C++ 基于Capstone实现反汇编器

Capstone是一个反汇编框架，提供了一个简单、轻量级的API接口，可透明地处理大多数流行的指令体系，包括x86/x86-64、ARM及MIPS等。Capstone支持C/C++和Python，并且可以在很多操作系统上运行。

python安装capstone: pip3 install capstone，之后启动python解释器就可以其中使用该模块。

Linux安装libcapstone: $ sudo apt-get install libcapstone3

安装开发包: $ sudo apt-get install libcapstone-dev

Capstone线性反汇编

Capstone接收一个含有字节块的缓冲区作为输入，并输出这些字节的反汇编指令，其最基本的使用方法是提供一个包含字节块的缓冲区(这些字节都来自二进制文件的.text节)。然后将这些字节序列线性反汇编为人类可读的形式，或是指令助记符形式。除了一些初始化和输出解析的代码之外，Capstone通过调用cs_disasm函数来实现上述功能。

下面实现一个简单的线性反汇编器

此处要用到上篇文章中的头文件和相关函数定义: C++ 基于libbfd实现二进制加载器

#include <stdio.h>

#include <string>

#include <capstone/capstone.h>

#include "loader.h"

int disasm(Binary *bin);

int main(int argc,char *argv[])

{

    Binary bin;

    std::string fname;

    if (argc < 2) {

        printf("Usage: %s <binary>\n",argv[0]);

        return 1;

    }

    fname.assign(argv[1]); // 命令行参数赋值

    // 加载二进制文件

    if (load_binary(fname,&bin,Binary::BIN_TYPE_AUTO) < 0) {

        return 1;

    }

    // 反汇编

    if (disasm(&bin) < 0) {

        return 1;

    }

    // 释放

    unload_binary(&bin);

    return 0;

}

int disasm(Binary *bin)

{

    csh dis;

    cs_insn *insns;

    Section *text;

    size_t n;

    // 获取二进制文件的节

    text = bin->get_text_section();

    if (!text) {

        fprintf(stderr,"Nothing to disassemble\n");

        return 0;

    }

    // 初始化capstone

    if (cs_open(CS_ARCH_X86,CS_MODE_64,&dis) != CS_ERR_OK) {

        fprintf(stderr,"Failed to open Capstone\n");

        return -1;

    }

    // 反汇编 将结果存放在insns结构体 返回

    n = cs_disasm(dis,text->bytes,text->size,text->vma,0,&insns);

    if (n <= 0) {

        fprintf(stderr,"Disassembly error: %s\n",

            cs_strerror(cs_errno(dis)));

        return -1;

    }

    // 循环遍历insns

    for (size_t i=0;i<n;i++) {

        printf("0x%016jx: ",insns[i].address);

        for (size_t j=0;j<16;j++) {

            if (j < insns[i].size)

                printf("%02x ",insns[i].bytes[j]);

            else

                printf("   ");

        }

        printf("%-12s %s\n",insns[i].mnemonic,insns[i].op_str);

    }

    cs_free(insns,n); // 释放空间

    cs_close(&dis);

    return 0;

}

首先使用LoadBinary函数将二进制程序加载进Binary对象，然后传递给disasm函数。在disasm函数中调用get_text_section首先获取.text节的数据，然后使用cs_open函数初始化capstone，该函数接收3个参数: 硬件体系结构、硬件模式和一个csh结构的指针，csh类型的变量作为一个句柄存在，将在capstone中的多个API函数中使用。
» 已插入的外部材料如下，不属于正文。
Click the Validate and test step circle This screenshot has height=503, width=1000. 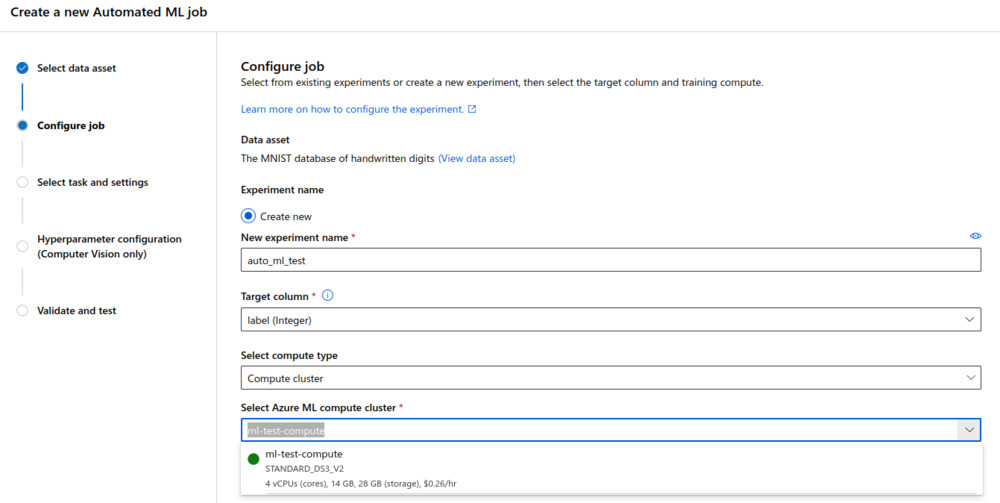click(x=22, y=311)
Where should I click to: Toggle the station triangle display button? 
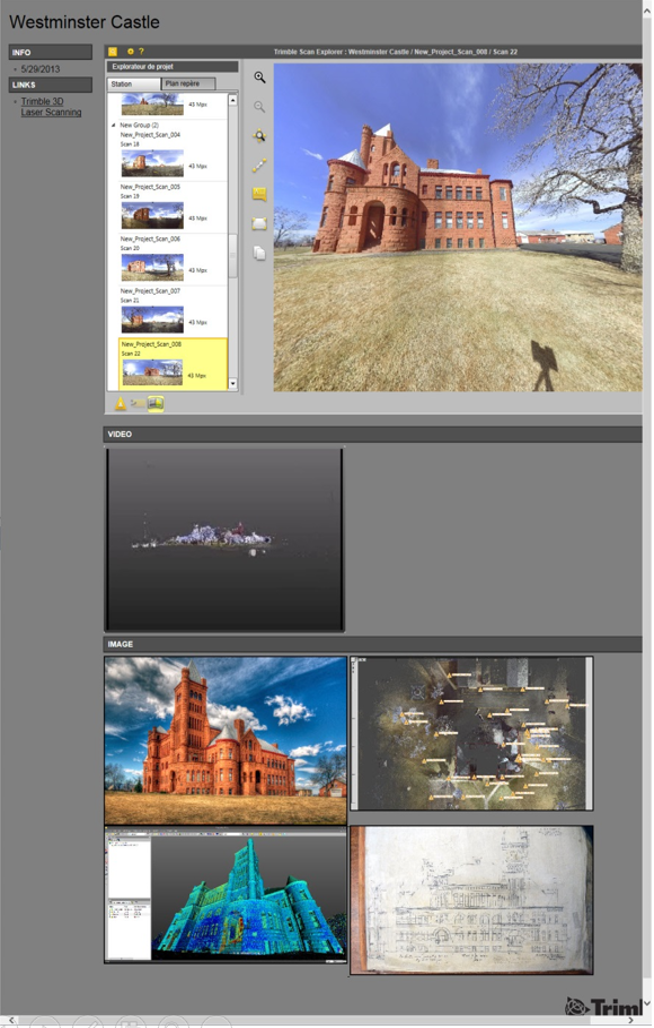(x=120, y=404)
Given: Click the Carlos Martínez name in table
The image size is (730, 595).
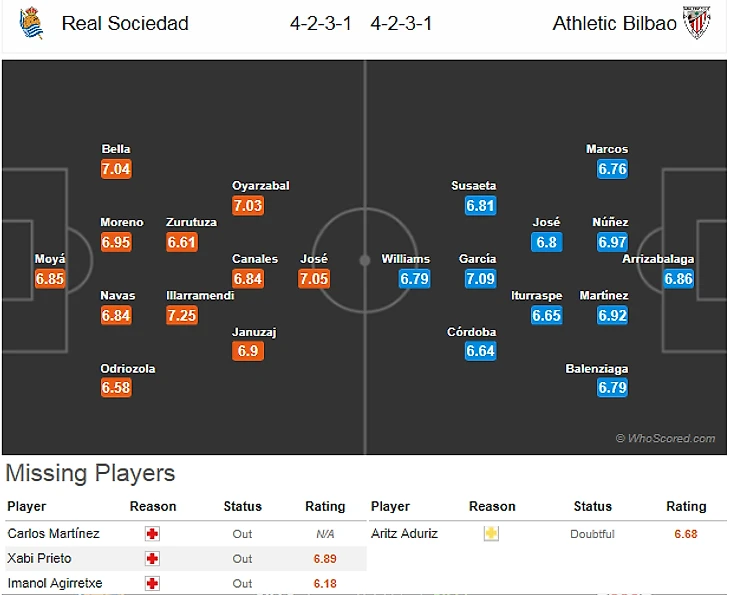Looking at the screenshot, I should click(x=53, y=534).
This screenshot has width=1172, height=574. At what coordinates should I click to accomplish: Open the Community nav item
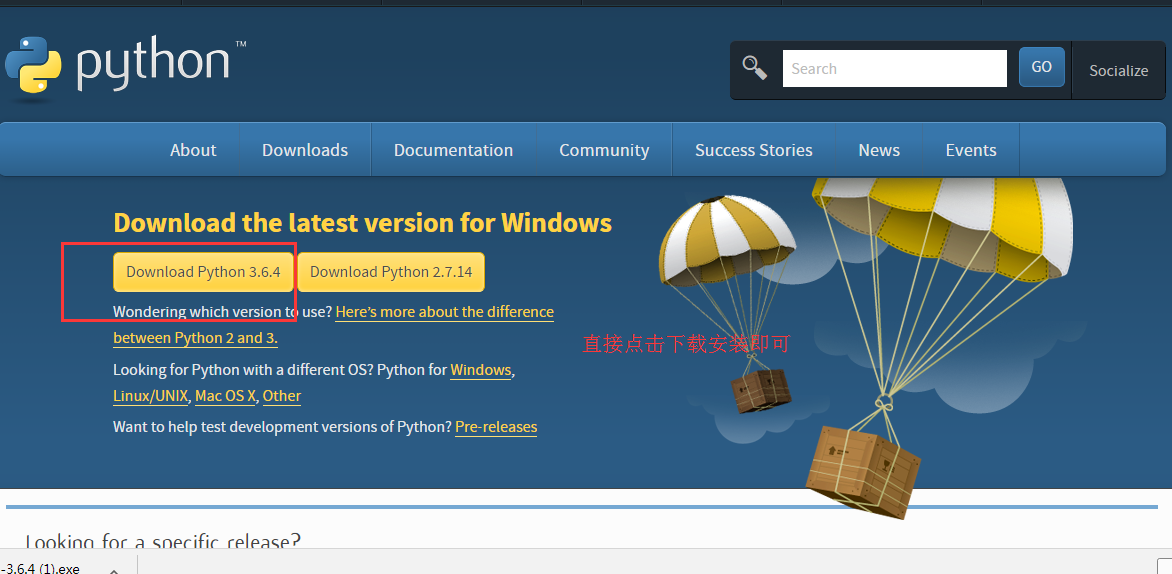604,150
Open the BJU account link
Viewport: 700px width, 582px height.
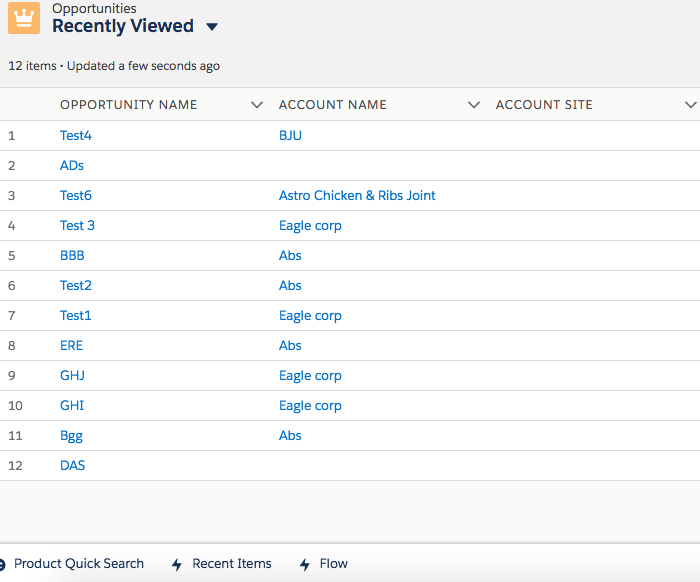[x=290, y=136]

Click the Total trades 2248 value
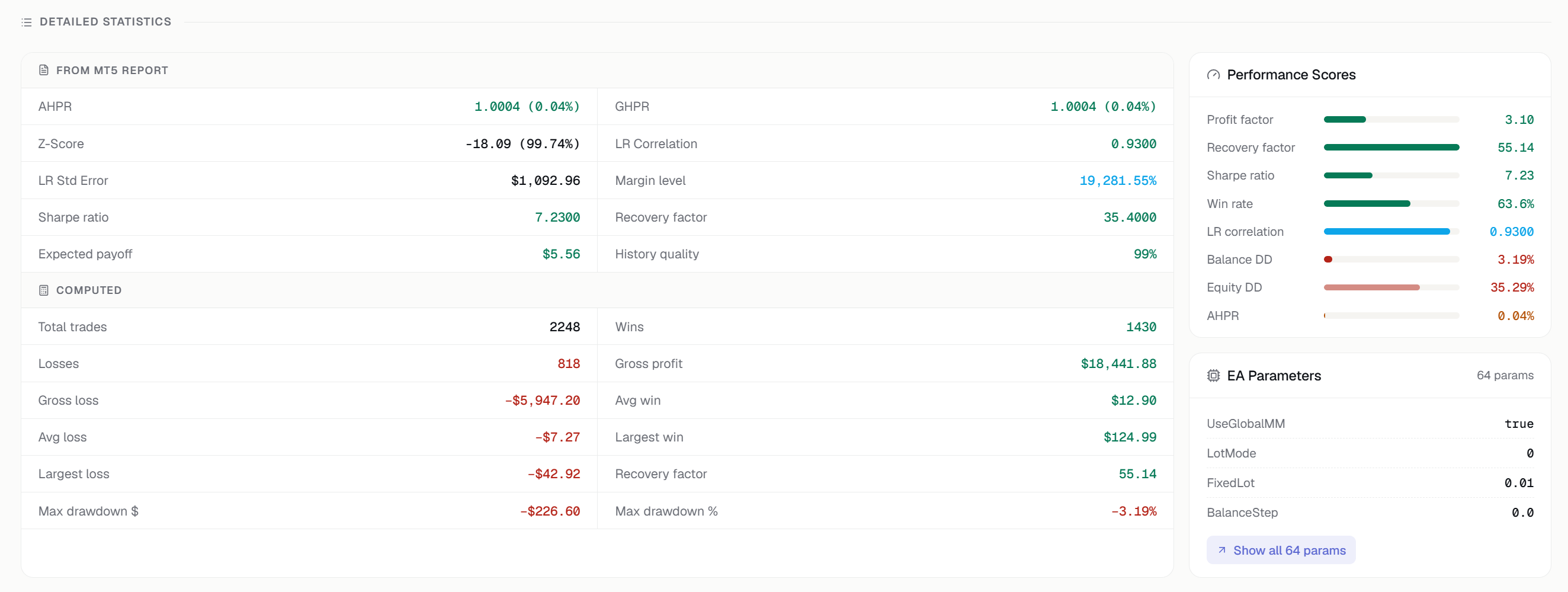point(565,327)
向cs_disasm函数传递csh句柄，作为第一个参数，第二个参数是缓冲区，即上面得到.text节内容(被加载到Section对象中)，第三个参数是传入的缓冲区的字节数，第四个参数是第一条指令的地址，最后一个参数是cs_insn类型的变量，将存放反汇编后的结果。

该结构定义如下:

// Detail information of disassembled instruction

typedef struct cs_insn {

    // Instruction ID (basically a numeric ID for the instruction mnemonic)

    // Find the instruction id in the '[ARCH]_insn' enum in the header file

    // of corresponding architecture, such as 'arm_insn' in arm.h for ARM,

    // 'x86_insn' in x86.h for X86, etc...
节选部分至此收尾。